The policy response and continued accommodation on the policy front is going to be essential to keep the economy online and on track until a vaccine becomes available.
Listen to On the Minds of Investors
Last week’s GDP report showed that the U.S. economy contracted at a real, annualized rate of -32.9% in 2Q20. Against this backdrop, the unemployment rate rose to a level of 14.7% in April, before declining to a level of 11.1% in June as the economy came back online. The July employment report, due out on Friday, will provide another look at the state of the labor market, with consensus estimates pointing to another gain in payroll jobs and decline in the unemployment rate. Furthermore, although high frequency economic indicators flat lined as case growth has accelerated in recent weeks, the idea that we will see a v-shaped recovery seems firmly priced in equity markets.
That said, we are hesitant to get overly excited about the trajectory of the economy during the coming quarters. To start, this downturn has been very unique in the sense that it is concentrated in services, rather than manufacturing. The chart below decomposes and compares the current downturn to what was observed during the Global Financial Crisis (GFC). During the first half of the year, we estimate that 23.8% of the downturn was driven by manufacturing, while the remaining 76.2% was driven by services – this stands in sharp contrast to what was seen back in 2008 and early 2009, when the contributions were essentially reversed.
Importantly, this dynamic informs our thinking about the shape of the recovery, as it seems unlikely that service sector activity will be able to rebound sharply given social distancing measures look set to remain in place. In a traditional recovery, pent-up demand for durable goods tends to be realized as the economy comes back online, but the same is not true for services – in other words, if you didn’t go out to dinner because the restaurants were closed, you are not going to order two meals at a time when they re-open.
All of this has implications for employment. In February of this year, services accounted for 83.6% of total private employment; with such a large share of employment in service sectors, a muted economic growth backdrop may translate into a more moderate pace of labor market improvement in the coming months.
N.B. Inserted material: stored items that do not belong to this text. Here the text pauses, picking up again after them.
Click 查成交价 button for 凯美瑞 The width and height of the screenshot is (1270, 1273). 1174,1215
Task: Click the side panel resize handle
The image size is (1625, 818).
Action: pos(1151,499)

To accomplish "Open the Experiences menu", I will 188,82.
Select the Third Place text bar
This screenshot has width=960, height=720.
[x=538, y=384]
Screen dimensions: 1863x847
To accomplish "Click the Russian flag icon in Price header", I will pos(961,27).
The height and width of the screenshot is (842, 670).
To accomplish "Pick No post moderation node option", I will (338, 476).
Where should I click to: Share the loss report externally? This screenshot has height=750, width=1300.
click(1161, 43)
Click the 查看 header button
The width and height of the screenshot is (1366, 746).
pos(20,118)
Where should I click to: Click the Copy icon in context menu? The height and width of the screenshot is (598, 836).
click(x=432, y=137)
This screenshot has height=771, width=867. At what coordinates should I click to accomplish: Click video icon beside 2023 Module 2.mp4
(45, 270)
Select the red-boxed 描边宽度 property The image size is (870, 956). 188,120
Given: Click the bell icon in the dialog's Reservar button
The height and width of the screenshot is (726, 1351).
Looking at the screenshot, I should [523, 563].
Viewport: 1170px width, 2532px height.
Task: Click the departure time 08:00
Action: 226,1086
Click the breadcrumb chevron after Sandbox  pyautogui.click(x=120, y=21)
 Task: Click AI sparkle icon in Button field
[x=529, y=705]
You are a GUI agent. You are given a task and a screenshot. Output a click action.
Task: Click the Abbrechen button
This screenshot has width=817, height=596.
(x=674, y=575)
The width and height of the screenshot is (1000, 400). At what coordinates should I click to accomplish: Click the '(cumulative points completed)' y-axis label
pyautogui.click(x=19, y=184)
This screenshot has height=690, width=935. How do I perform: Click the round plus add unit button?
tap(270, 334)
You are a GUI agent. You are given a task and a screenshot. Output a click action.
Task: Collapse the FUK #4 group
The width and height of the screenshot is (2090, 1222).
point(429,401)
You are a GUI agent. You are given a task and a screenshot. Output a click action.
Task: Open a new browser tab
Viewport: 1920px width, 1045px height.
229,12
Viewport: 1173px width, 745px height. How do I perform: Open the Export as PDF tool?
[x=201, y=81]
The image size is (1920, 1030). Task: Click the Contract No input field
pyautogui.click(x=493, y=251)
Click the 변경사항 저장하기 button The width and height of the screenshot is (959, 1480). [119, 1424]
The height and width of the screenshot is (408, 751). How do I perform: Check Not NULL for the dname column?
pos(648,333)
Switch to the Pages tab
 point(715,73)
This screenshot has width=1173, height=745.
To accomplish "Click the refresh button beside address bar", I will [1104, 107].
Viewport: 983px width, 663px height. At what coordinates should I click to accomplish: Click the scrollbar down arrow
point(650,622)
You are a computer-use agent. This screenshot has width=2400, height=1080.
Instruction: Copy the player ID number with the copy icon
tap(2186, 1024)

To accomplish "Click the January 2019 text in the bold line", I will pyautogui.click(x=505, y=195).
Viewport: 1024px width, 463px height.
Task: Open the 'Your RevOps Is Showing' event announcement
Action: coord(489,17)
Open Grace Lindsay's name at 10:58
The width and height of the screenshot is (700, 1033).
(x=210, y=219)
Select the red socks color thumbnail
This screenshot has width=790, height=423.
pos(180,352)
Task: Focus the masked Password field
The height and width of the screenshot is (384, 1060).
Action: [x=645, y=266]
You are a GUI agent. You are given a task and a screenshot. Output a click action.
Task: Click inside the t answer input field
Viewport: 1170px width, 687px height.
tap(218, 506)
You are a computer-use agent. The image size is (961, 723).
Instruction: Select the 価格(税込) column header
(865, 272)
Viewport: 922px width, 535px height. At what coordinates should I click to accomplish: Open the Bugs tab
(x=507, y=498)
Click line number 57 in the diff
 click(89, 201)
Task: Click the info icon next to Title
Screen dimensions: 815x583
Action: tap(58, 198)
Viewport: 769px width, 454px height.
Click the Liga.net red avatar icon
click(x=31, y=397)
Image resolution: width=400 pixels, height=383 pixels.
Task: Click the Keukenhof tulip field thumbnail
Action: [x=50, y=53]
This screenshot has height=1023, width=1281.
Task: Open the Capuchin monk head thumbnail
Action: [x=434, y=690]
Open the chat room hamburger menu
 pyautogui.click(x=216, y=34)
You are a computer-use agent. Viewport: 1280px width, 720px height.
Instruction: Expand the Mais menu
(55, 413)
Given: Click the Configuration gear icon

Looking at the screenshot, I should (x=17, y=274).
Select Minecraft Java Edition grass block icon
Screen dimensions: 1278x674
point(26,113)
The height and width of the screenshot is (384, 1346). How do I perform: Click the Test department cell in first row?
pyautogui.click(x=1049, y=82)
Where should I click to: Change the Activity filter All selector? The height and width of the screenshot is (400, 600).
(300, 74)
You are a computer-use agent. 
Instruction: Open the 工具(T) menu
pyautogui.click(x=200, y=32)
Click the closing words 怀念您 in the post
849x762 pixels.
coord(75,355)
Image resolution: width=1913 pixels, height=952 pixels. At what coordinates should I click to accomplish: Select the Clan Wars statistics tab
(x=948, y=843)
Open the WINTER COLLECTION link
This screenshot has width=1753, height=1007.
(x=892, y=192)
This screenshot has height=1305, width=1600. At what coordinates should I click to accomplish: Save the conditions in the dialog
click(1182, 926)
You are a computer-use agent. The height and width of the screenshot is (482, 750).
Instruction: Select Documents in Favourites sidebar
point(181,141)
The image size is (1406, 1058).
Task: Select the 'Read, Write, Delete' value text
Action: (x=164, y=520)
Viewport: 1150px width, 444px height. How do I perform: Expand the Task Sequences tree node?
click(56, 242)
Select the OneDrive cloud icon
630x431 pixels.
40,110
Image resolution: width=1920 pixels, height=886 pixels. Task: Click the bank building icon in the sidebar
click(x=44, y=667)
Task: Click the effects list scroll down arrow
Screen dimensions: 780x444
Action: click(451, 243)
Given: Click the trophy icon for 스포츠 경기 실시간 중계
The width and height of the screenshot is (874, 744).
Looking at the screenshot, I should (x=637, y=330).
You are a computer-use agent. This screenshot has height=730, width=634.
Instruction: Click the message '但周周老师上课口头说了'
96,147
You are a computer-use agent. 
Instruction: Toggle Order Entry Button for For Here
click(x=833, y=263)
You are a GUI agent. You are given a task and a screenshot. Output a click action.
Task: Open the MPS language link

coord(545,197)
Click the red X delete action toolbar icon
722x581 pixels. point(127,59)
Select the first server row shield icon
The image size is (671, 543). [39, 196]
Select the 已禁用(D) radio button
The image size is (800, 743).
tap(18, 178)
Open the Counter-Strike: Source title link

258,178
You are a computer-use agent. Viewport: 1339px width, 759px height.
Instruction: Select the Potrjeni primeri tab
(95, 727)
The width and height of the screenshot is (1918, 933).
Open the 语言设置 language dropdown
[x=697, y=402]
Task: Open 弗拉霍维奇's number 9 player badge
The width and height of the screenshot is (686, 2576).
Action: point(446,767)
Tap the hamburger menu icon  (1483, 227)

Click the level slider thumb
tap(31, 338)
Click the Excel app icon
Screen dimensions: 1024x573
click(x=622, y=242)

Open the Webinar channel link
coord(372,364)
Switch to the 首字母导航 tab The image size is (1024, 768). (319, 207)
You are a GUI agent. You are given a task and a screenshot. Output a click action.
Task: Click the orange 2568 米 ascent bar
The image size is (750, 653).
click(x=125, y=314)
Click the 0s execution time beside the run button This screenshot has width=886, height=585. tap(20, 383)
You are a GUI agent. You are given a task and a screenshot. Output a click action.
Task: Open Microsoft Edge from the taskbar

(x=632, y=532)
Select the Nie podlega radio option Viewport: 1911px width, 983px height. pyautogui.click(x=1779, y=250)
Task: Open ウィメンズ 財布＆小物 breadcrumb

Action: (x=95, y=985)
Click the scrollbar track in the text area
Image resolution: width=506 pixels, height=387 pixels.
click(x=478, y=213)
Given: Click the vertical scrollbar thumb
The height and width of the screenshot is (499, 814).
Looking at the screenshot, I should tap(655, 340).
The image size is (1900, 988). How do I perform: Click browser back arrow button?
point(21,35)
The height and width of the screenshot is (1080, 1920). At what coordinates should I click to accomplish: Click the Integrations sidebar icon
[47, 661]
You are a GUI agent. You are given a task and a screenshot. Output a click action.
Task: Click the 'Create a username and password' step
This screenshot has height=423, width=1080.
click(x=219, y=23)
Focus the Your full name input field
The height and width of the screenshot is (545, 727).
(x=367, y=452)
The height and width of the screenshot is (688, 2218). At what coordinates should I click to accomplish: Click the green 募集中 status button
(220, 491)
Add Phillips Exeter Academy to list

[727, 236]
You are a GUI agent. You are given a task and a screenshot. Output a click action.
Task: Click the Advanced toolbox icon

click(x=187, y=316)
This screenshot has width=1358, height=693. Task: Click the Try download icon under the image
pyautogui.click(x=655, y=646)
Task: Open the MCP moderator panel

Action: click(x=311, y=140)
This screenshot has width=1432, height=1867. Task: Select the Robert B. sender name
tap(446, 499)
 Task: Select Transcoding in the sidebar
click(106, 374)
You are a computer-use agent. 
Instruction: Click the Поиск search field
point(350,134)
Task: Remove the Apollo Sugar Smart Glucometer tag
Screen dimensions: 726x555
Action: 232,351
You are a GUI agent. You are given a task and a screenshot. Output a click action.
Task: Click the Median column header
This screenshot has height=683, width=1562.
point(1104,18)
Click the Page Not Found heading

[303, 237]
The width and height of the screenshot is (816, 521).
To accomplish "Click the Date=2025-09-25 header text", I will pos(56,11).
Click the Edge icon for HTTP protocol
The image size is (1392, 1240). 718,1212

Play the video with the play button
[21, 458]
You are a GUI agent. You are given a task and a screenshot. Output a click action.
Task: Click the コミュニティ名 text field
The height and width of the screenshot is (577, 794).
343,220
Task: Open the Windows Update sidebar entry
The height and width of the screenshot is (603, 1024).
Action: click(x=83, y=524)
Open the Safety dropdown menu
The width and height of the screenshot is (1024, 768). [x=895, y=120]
Historically, after hitting a cycle high, the unemployment rate has declined at a pace of around 0.85%-pts per year, and on average it has taken around 56 months to get to the subsequent trough. Before taking into account additional headwinds stemming from the services-oriented nature of this downturn, and assuming that consensus estimates for July are correct, the unemployment rate may not fall below 6% until the end of 2025. While we hope things turn out better than expected, continued accommodation on the policy front will be required to keep the economy on track until a vaccine becomes available, but there will be limits to how much of an offset fiscal and monetary stimulus can provide.